Given records:
※
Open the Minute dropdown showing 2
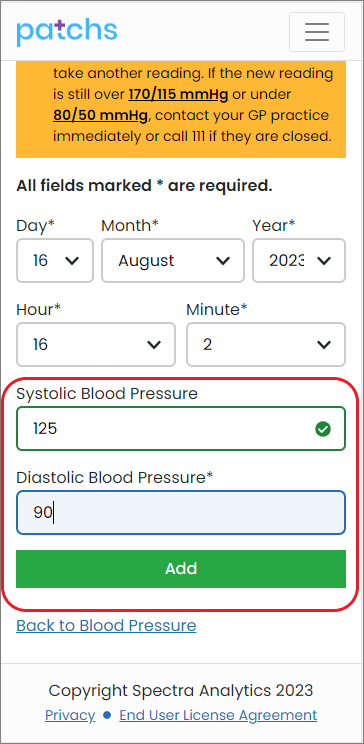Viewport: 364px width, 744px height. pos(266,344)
※
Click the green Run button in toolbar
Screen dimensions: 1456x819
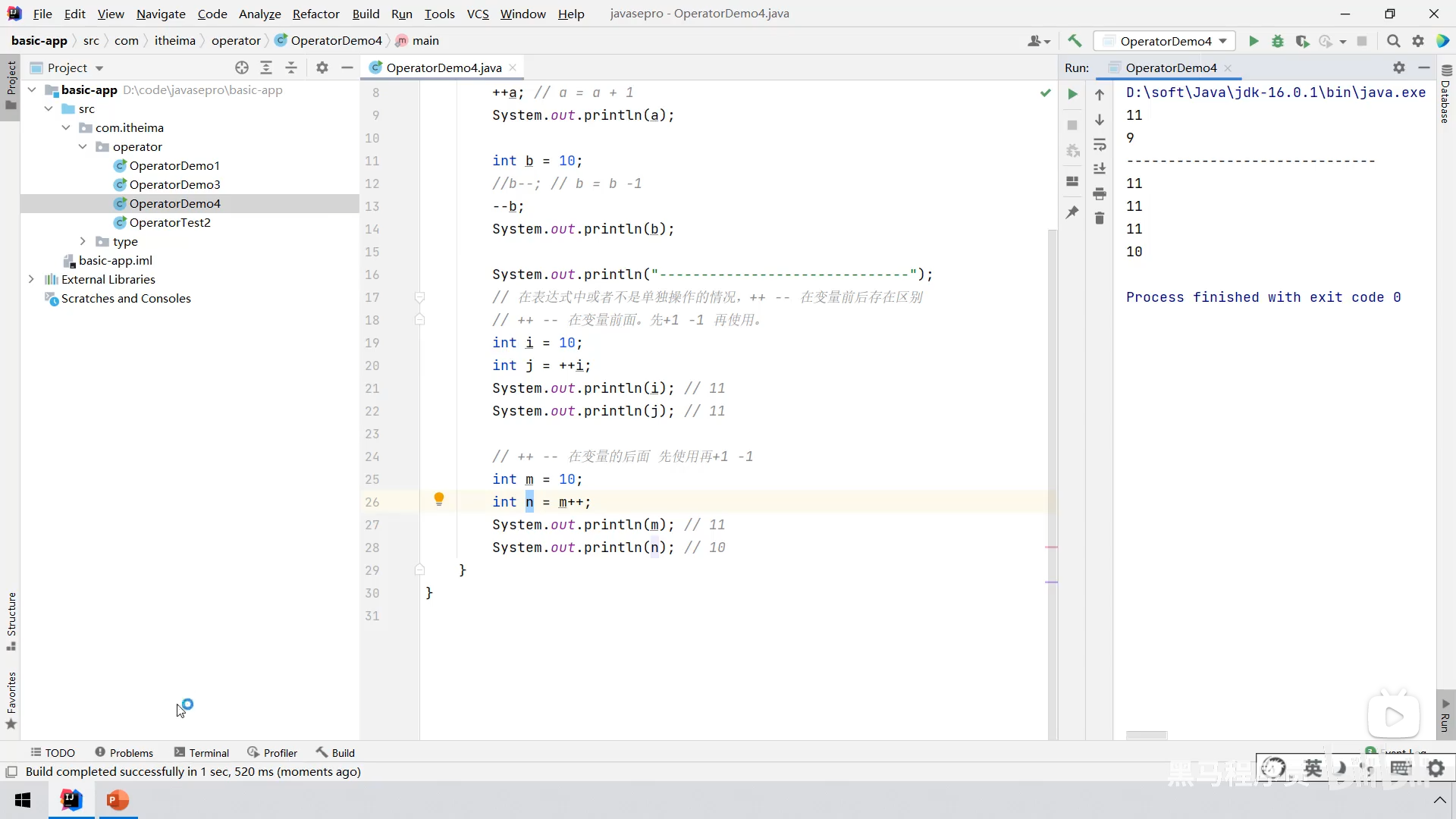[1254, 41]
※
Your objective: Extract every line above that contains the string "button". Case counts.

Complete response:
Click the green Run button in toolbar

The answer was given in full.